EXTRACT:
.....

They are the cars of the Formula E, FIA world championships for racing cars powered exclusively with electricity, of which Enel is an Official Power Partner.

Compared to its older sisters that, following Melbourne and Shanghai, now race on the circuit in the Sakhir desert, the Formula E cars can boast two unique features: they are 100% sustainable and they don’t use fuel, but renewable electrical energy.

Lorenzo Rambaldi, Innovation Business Opportunity Manager, and Luigi Lanuzza, head of Storage Innovation, are members of the Enel Green Power team working with Formula E in order to make each event of the circus increasingly CO2 neutral, thanks to the best technological solutions from Enel in terms of renewable energy production, smart metering, energy management, storage and infrastructures for electric vehicle recharging.

 

How did the collaboration between Enel Green Power and Formula E begin?

L: About a year ago, Enel announced its entrance into the world of the FIA Formula E, becoming an Official Power Partner. The spirit of this competition is clearly oriented to renewable energy and sustainability, so the involvement of Enel Green Power is easy to understand. By participating in Formula E we want to promote sustainable mobility, but also experiment with and promote new commercial opportunities that we think will be very interesting.

 

How does EGP participate in the organisation of the individual ePrix?

R: Formula E can be defined as a real “travelling village” that is set up very quickly each time. At every single stop, the organisers create a small city over just hours or at most a few days, so EGP has to provide all the energy infrastructures necessary in a limited amount of time. Here our microgrids come into play, which are also itinerant.

 

What tools have we implemented?

R: We provide equipment and services, but we also deal with the overall energy management of the microgrid. Formula E asked EGP to make every event of the circus CO2 neutral. Currently, with 5 kW of photovoltaic and a 12 kWh storage system, we have managed to make a part of the village, the gaming area that holds incredibly realistic racing simulations, entirely independent and powered exclusively by renewables. But the project was launched recently and this is only a small example of what we will do in the future in New York.

 

We’re talking about 15 July when the Brooklyn ePrix will take place…

L: Exactly. In the second step of the project, we developed a system together with Demand Energy Network [the USA company specialised in software solutions and energy storage systems acquired by EGP in January, ed.] for the use of a storage system to support the recharging infrastructures of the race vehicles. A big step forward that will lead to further developments in the future.

 

How does the recharging of the Formula E electrical vehicles happen now?

.....

INFORMATION SUPPLIED:
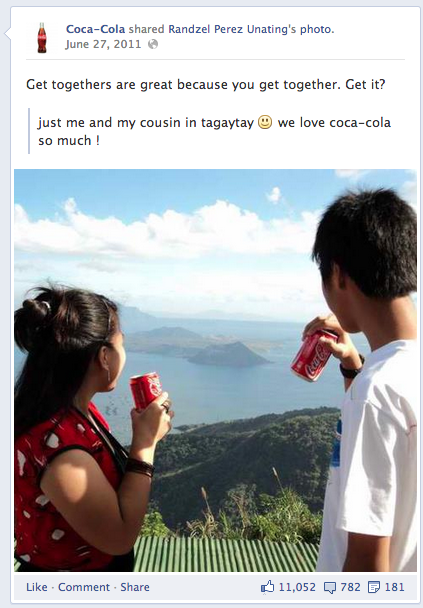Image resolution: width=423 pixels, height=608 pixels.
Task: Click the post's pointer arrow notch
Action: coord(7,34)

.....

SHORT EXERCISE:
Can you go on with the Formula E interview, picking up after its last question?

TASK OUTPUT:
R: Through generators powered by glycerine provided by the British company Aquafuel. It is basically a glycerine combustion process in generators similar to conventional diesel generators that allow for the production of renewable energy with a biofuel and therefore with no overall emissions, but with some critical issues. Compared to a normal diesel generator, in fact, the Aquafuel system is decidedly slower and less dynamic, so it’s not so well-matched with the fast pace of each phase of Formula E. What’s more, these generators must work in a fixed spot for their full potential, alongside resistive load banks that have to balance the microgrid.

 

How do our microgrids work?

L: They are powered by the glycerine generators of Aquafuel Research Ltd, a British research firm and supplier of Formula E, and by the grid of local distribution (when available), but they are supported by a storage system that conserves energy when there is too much and releases it when it is necessary. In this way, we reduce all waste of renewable energy, allowing Aquafuel to work with maximum efficiency.

 

And what will the future developments of this collaboration with Formula E be?

R: The developments we have planned are going to radically change the current situation of Formula E. The the moment, every race includes a mandatory pit-stop when each driver must start again with a second vehicle with a full battery. From the fifth season on, this won’t happen any more, because there will be new, more powerful batteries that will allow drivers to do an entire ePrix with just one vehicle. Obviously we will need a different, more powerful charging system for all the vehicles that, according to FIA rules, must be recharged simultaneously.

 

How will we manage to provide so much energy in such a short time?

L: Together with Formula E, we’ve come up with an innovative solution. The Aquafuel will be used to recharge storage earlier, which will then, simultaneously with the generator itself, give energy to the racing vehicles. In this way, we avoid the use of diesel and all the imperfections of Aquafuel, creating significant operational savings.

 

What does it mean for EGP to face such a demanding challenge?

R: Formula E is an unprecedented testing ground, where EGP can provide a reliable and precise service in limited amounts of time. This allows us to develop solutions that can be allocated not only to motor racing, but also in many other contexts.

 

For example?

L: We’re certainly thinking of applications for the Commercial and Industrial industry, of generation systems in microgrid for remote sites in conditions of weak grids or without grids, but also of emergency situations and any context where it’s necessary to bring energy quickly. EGP is even able to reach places where a noisy and polluting diesel group would only get in the way.